Je ne discuterai donc pas l'amendement de M. Delcour, je me bornerai à dire que s'il était admis en principe, il devrait d'abord être examiné sérieusement, afin que dans la pratique on ne vienne pas échouer contre des impossibilités. Or, messieurs, c'est ce qui arriverait si l'amendement était adopté. Vous savez tous que les délais pour la vérification des listes électorales sont de rigueur, et que ces délais sont extrêmement rapprochés. C'est le 1er avril que commencent les opérations. Or quelque célérité qu'on y mette avec les délais de publication et d'appel, elles ne peuvent être terminées, quand il y aura des réclamations avant le 1er juin.
Les députations, d'après la loi, n'ont que 10 jours pour statuer. Or, dans certaines provinces il y a parfois de 275 à 300 appels devant la députation. Eh bien, je vous le demande, si la proposition de M. Delcour était votée, si le débat oral était admis, serait-il possible de statuer dans un délai aussi limité sur toutes les réclamations qui lui seraient adressées. Je ne le crois pas. Dès lors comme conséquence de l'amendement, il y aurait lieu d'examiner s'il ne faudrait pas prolonger les délais, retarder l'époque fixée par les lois pour les élections législatives et provinciales.
Cette question a déjà été soulevée dans diverses circonstances et l'on se demande si l'on ne devrait pas fixer ces élections au mois d'octobre, par exemple, après la moisson.
Si l'amendement de M. Delcour était admis, il faudrait encore le mettre en harmonie avec l'ensemble de nos lois électorales, et modifier surtout les délais et les dates fixés par les lois.
Introduire brusquement un amendement dans notre législation générale, serait nous exposer à nuire à l'économie de cette législation.

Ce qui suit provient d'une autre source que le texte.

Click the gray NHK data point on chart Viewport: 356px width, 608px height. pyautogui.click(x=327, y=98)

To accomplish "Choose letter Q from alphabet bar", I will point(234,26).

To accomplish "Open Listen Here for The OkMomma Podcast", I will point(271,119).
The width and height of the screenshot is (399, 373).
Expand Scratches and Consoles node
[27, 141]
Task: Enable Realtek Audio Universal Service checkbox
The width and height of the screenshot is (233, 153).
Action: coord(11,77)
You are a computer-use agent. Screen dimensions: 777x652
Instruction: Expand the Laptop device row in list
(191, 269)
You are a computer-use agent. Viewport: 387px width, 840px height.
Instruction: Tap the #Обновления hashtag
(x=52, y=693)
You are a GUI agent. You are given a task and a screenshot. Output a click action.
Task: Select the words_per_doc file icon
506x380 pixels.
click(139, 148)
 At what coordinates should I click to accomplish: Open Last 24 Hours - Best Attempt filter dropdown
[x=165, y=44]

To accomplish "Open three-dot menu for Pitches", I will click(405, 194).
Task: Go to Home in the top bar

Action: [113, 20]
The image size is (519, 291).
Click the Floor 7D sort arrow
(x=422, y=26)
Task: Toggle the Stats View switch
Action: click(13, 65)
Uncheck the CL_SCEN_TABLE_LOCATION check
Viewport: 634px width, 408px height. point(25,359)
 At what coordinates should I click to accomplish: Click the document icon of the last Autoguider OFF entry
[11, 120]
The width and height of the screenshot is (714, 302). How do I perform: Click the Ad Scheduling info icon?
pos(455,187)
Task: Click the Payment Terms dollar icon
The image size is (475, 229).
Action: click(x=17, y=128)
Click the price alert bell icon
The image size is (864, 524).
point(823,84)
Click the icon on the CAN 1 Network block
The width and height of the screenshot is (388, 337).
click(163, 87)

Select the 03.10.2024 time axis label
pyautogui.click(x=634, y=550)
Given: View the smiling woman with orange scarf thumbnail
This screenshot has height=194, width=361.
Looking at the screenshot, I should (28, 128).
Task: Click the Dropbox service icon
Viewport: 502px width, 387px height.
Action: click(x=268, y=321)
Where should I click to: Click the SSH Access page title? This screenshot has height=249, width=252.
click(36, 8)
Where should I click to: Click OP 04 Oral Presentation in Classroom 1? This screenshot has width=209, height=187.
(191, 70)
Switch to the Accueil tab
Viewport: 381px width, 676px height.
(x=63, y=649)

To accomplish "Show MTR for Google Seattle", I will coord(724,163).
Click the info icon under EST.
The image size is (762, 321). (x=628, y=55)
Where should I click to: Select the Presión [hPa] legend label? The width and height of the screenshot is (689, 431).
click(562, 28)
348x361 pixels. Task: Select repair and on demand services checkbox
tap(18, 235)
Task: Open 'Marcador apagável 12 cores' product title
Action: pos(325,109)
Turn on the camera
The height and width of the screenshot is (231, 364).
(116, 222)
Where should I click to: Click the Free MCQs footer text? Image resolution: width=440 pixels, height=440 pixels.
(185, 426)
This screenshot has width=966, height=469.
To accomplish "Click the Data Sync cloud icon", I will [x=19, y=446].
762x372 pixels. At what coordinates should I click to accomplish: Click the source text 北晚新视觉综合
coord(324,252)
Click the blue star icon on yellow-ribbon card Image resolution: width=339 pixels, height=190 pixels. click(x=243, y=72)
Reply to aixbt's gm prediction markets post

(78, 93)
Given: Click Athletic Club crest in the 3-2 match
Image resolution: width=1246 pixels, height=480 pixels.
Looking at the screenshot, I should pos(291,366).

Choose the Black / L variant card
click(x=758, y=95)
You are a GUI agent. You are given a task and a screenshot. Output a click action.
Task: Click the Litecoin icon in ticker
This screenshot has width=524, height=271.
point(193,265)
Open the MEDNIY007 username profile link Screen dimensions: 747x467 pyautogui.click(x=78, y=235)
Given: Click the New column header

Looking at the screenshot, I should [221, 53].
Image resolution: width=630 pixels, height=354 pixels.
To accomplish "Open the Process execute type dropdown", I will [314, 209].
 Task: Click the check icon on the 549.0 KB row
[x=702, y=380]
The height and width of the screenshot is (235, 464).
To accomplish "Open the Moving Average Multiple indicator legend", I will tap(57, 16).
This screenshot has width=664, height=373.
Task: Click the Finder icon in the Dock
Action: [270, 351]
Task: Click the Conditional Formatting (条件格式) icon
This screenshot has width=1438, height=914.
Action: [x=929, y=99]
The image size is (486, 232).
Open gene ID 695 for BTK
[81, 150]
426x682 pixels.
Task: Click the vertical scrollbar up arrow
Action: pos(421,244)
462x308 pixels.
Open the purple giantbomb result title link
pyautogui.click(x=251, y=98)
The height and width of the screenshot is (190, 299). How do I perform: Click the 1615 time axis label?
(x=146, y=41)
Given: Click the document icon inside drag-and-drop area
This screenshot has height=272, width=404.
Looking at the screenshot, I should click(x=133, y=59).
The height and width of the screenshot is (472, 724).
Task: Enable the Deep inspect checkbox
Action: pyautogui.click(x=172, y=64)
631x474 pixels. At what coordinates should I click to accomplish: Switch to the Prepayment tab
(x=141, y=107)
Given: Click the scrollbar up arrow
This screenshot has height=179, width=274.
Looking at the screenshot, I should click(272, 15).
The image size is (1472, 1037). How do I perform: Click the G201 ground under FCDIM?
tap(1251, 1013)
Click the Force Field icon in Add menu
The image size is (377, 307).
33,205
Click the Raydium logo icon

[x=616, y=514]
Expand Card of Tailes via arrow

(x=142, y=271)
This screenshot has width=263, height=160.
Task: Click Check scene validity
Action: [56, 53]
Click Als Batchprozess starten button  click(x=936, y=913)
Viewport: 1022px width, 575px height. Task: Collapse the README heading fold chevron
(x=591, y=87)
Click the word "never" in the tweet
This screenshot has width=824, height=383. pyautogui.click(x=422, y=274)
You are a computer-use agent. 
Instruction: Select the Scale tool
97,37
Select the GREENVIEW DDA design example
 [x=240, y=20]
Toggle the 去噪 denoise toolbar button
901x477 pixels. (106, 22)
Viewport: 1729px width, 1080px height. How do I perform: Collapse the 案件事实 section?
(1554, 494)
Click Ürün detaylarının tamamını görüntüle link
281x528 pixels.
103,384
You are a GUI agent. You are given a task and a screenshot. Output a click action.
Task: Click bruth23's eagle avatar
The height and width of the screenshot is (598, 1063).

La Chambre, messieurs, ne peut se dissimuler que si les débats oraux ont lieu devant les députations permanentes, si des avocats peuvent y venir plaider, ces débats seront nécessairement assez longs et l'examen des réclamations occupera plus de temps qu'aujourd'hui.
D'un autre côté, il semblerait juste aussi (c'est encore une question à examiner) de constituer une espèce de ministère public pour défendre les actes des autorités communales et des citoyens qui seraient attaqués.
Qui nommera cette espèce de ministère public ? Sera-ce le gouvernement ? Confiera-t-il cette mission délicate à un fonctionnaire nommé par lui ?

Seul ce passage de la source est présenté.